Sulforaphane protects intestinal epithelial cells against lipopolysaccharide-induced injury by activating the AMPK/SIRT1/PGC-1ɑ pathway.

The naturally occurring isothiocyanate sulforaphane, found in vegetables, shows promising anti-inflammatory, anti-apoptosis, and anti-oxidative effects. Whether sulforaphane protects against lipopolysaccharide (LPS)-induced injury in intestinal epithelial cells is unclear. The present study examines the ability of sulforaphane to protect Caco-2 cultures from LPS-induced injury, as well as the mechanism involved.

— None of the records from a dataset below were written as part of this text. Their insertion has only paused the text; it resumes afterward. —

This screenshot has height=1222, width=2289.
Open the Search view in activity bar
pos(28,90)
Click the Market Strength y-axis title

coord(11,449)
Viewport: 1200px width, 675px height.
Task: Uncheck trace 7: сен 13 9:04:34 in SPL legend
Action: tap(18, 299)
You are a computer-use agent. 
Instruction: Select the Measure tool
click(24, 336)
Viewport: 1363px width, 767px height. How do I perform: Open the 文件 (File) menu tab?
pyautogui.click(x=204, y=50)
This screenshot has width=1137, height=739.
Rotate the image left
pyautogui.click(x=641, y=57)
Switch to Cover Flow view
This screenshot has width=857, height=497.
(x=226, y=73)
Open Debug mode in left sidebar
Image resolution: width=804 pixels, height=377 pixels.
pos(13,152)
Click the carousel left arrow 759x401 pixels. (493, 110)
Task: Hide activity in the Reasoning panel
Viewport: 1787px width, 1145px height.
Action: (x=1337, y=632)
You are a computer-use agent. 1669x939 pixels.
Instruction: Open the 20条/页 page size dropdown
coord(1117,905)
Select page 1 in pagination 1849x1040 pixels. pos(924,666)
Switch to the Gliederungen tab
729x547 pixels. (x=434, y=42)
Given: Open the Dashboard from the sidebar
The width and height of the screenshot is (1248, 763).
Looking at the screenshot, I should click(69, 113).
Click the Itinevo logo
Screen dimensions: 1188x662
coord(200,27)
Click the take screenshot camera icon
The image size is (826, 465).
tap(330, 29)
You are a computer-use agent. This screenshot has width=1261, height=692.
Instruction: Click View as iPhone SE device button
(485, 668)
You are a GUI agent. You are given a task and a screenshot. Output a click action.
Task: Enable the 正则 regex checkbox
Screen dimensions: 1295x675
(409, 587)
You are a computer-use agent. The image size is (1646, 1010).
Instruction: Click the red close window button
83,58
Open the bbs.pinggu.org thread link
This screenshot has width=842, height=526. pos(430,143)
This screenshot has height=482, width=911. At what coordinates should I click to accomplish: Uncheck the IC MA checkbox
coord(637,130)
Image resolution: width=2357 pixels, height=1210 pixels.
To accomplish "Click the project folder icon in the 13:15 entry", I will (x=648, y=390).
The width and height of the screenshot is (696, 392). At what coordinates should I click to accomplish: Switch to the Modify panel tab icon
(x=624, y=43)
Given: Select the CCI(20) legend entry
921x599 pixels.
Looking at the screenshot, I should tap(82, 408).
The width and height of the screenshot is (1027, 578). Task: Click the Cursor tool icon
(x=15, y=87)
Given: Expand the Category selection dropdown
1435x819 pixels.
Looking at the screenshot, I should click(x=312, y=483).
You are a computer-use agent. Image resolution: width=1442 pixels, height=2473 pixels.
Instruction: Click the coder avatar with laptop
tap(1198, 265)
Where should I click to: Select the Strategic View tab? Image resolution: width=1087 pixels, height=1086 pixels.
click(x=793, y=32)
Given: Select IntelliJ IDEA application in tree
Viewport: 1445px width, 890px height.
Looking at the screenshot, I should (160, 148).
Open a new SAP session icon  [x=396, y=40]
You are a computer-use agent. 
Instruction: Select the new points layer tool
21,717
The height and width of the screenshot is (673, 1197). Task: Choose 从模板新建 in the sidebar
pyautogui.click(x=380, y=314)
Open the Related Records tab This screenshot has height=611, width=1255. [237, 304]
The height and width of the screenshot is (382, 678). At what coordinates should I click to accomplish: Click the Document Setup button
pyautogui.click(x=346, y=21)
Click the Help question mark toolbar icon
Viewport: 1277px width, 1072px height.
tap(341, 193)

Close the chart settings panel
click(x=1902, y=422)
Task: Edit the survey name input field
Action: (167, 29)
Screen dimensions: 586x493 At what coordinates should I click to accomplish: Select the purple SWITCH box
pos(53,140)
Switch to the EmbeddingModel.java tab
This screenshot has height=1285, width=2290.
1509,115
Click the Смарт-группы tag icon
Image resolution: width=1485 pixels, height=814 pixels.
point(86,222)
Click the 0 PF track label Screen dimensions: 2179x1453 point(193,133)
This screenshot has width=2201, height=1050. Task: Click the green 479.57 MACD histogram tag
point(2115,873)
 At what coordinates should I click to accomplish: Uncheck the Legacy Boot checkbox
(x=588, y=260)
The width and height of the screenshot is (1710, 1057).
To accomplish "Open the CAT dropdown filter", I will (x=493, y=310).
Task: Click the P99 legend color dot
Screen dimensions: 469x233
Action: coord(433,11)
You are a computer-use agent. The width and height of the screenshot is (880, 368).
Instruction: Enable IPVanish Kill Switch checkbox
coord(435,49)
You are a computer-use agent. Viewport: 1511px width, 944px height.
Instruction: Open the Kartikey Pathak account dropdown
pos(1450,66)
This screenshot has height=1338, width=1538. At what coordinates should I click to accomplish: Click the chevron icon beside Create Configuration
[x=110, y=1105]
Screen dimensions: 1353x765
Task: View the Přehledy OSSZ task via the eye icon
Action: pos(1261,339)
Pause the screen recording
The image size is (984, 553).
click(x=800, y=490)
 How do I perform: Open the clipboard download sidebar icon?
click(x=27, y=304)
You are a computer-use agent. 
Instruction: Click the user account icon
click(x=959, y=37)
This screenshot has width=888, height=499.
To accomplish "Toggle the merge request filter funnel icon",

Caco-2 cells were incubated for 24 h with 1 μg/mL LPS and different concentrations of sulforaphane (0.1-10 μM). Then, various indicators of oxidative stress, inflammation, apoptosis, and intestinal permeability were assayed. Sulforaphane increased cell viability and reduced lactate dehydrogenase activity in LPS-treated Caco-2 cells in a concentration-dependent manner. Sulforaphane weakened LPS-induced increases in intestinal epithelial cell permeability and oxidative stress (based on assays of reactive oxygen species, DMA, and HO), and it increased levels of antioxidants (SOD, GPx, CAT and T-AOC). At the same time, sulforaphane weakened the ability of LPS to induce production of inflammatory cytokines (IL-1β, IL-6, IL-8 and TNF-α) and the pro-apoptotic caspases-3 and -9. Sulforaphane also upregulated p-AMPK, SIRT1, and PGC-1ɑ, whose inhibitors antagonized the compound's protective effects. Sulforaphane can protect intestinal epithelial cells against LPS-induced changes in intestinal permeability, oxidative stress, inflammation, and apoptosis. It appears to act by activating the AMPK/SIRT1/PGC-1ɑ pathway. The drug therefore shows potential for preventing LPS-induced intestinal injury.